→ Passage
____________

External public sources further contextualize the omission. The World Health Organization has identified sugar-sweetened beverage consumption as a significant contributor to excess caloric intake and poor diet quality, particularly relevant to non-communicable disease risk. Similarly, UNICEF has characterized such products as inconsistent with child health objectives. In the environmental domain, independent brand audits continue to identify Coca-Cola as a leading global contributor to plastic pollution by count. These findings do not, by themselves, negate corporate sustainability efforts. However, they underscore that material system-level harms remain active and must be accounted for in any claim asserting net positive impact across human and ecological domains. The absence of this context in the claim constitutes a structural omission.
The claim also compresses temporal considerations. It is framed as an ongoing vision without specifying a time horizon, trajectory, or endpoint condition. There is no indication of how long-term environmental burdens—such as persistent plastic waste—or cumulative public health effects are incorporated into the assessment of “making a difference.” Nor is there any discussion of intergenerational implications, despite the clear relevance of both environmental degradation and health risk factors to future populations. This temporal indeterminacy allows present-tense claims of benefit to coexist with deferred or unaccounted harms.
From a structural perspective, the claim exhibits characteristics commonly associated with impact-washing. It aggregates a series of partial, internally defined initiatives into a unified narrative of system-wide benefit, while omitting baseline definitions, comparator clarity, and boundary conditions necessary for interpretation. It relies on the assumption that incremental improvements within an existing system suffice to establish meaningful progress, without demonstrating movement toward a condition in which health, environmental integrity, and equitable outcomes are secured at a baseline level.

____________

→ Dataset entries

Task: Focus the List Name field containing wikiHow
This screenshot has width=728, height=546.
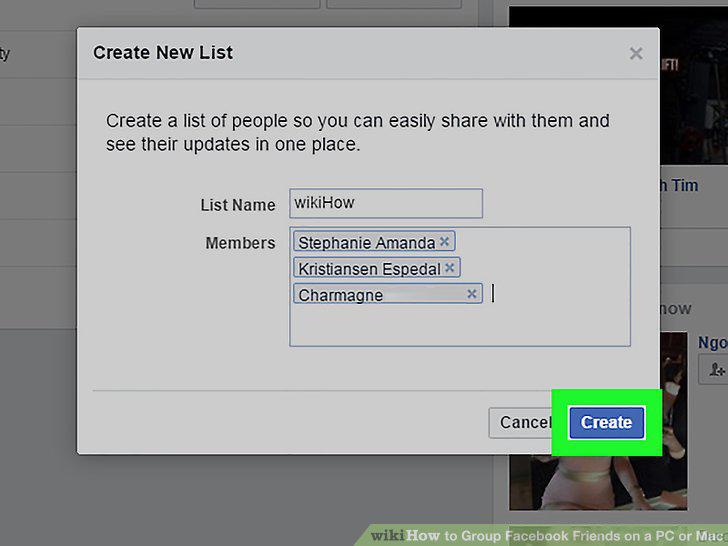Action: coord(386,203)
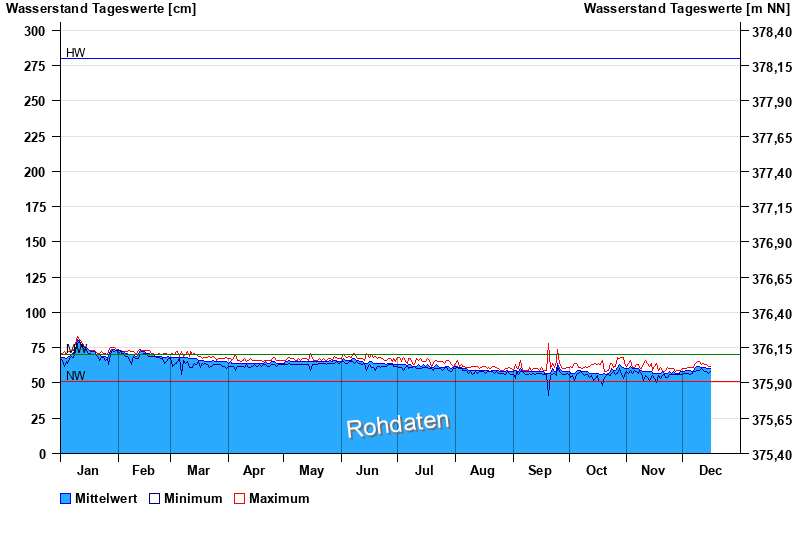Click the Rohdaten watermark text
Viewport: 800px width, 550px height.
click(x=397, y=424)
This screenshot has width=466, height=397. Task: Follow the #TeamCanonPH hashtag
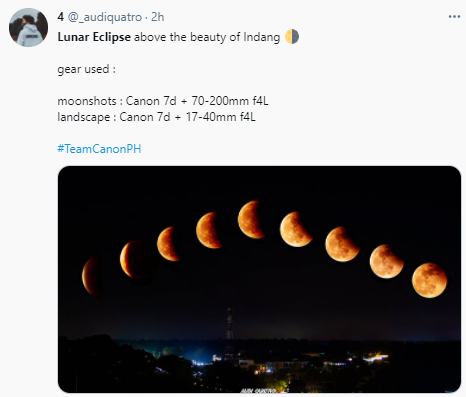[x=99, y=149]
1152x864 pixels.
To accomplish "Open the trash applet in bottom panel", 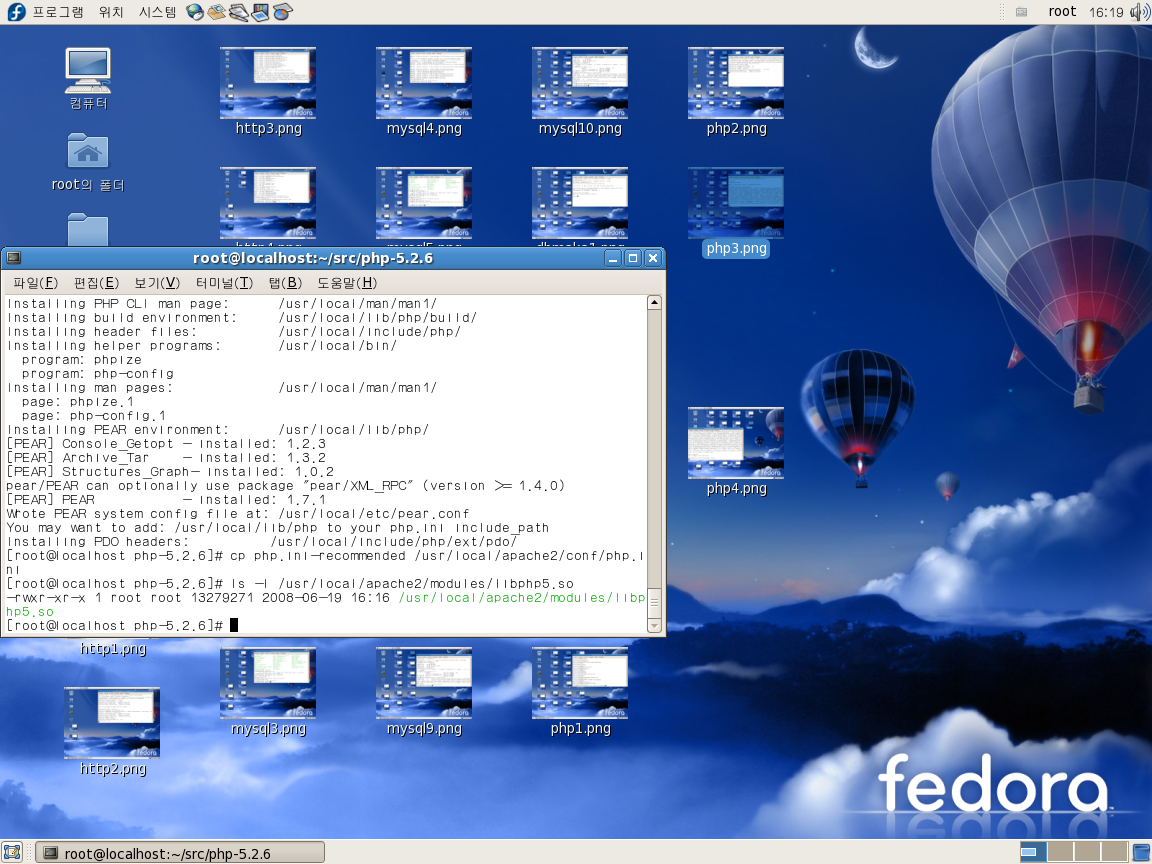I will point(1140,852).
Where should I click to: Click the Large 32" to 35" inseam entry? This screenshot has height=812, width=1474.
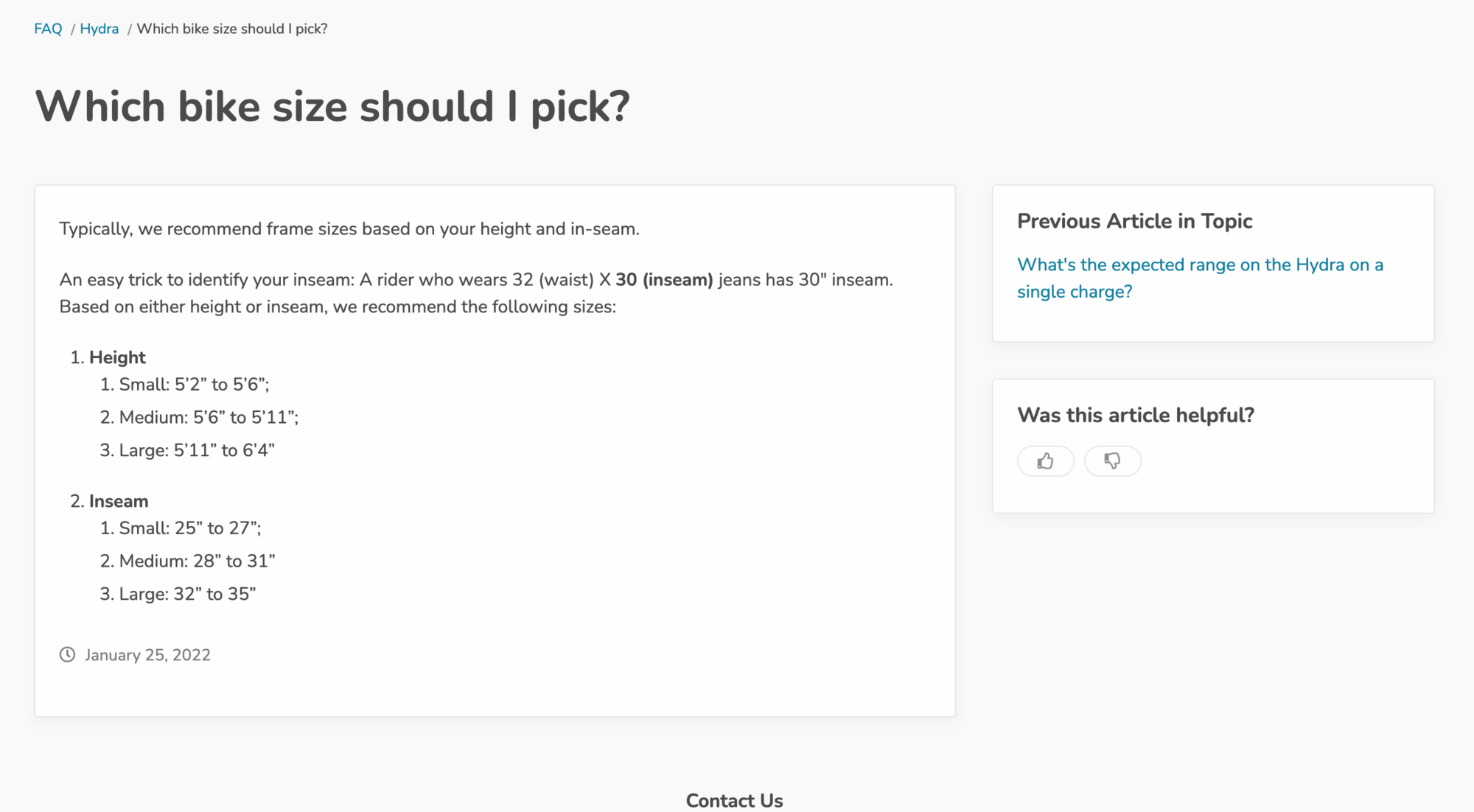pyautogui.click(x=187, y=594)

____________

→ Exercise set
1 > According to the passage, which organization has characterized such products as inconsistent with child health objectives?
2 > Copy the passage from "From a structural" to "a baseline level.", renaming "impact-washing" as "greenwashing".
3 > Do these statements agree with the passage? Answer yes or no for each and quote the words that decide it.
(a) Independent brand audits identify Coca-Cola as a leading global contributor to plastic pollution by count.
(b) The claim states a time horizon for its vision.
(c) The findings, by themselves, negate corporate sustainability efforts.
Please use only the passage here, not the items.

→ Task-by-task results
1 > UNICEF

2 >
From a structural perspective, the claim exhibits characteristics commonly associated with greenwashing. It aggregates a series of partial, internally defined initiatives into a unified narrative of system-wide benefit, while omitting baseline definitions, comparator clarity, and boundary conditions necessary for interpretation. It relies on the assumption that incremental improvements within an existing system suffice to establish meaningful progress, without demonstrating movement toward a condition in which health, environmental integrity, and equitable outcomes are secured at a baseline level.

3 >
(a) Yes: "independent brand audits continue to identify Coca-Cola as a leading global contributor to plastic pollution by count"
(b) No: "without specifying a time horizon, trajectory, or endpoint condition"
(c) No: "These findings do not, by themselves, negate corporate sustainability efforts."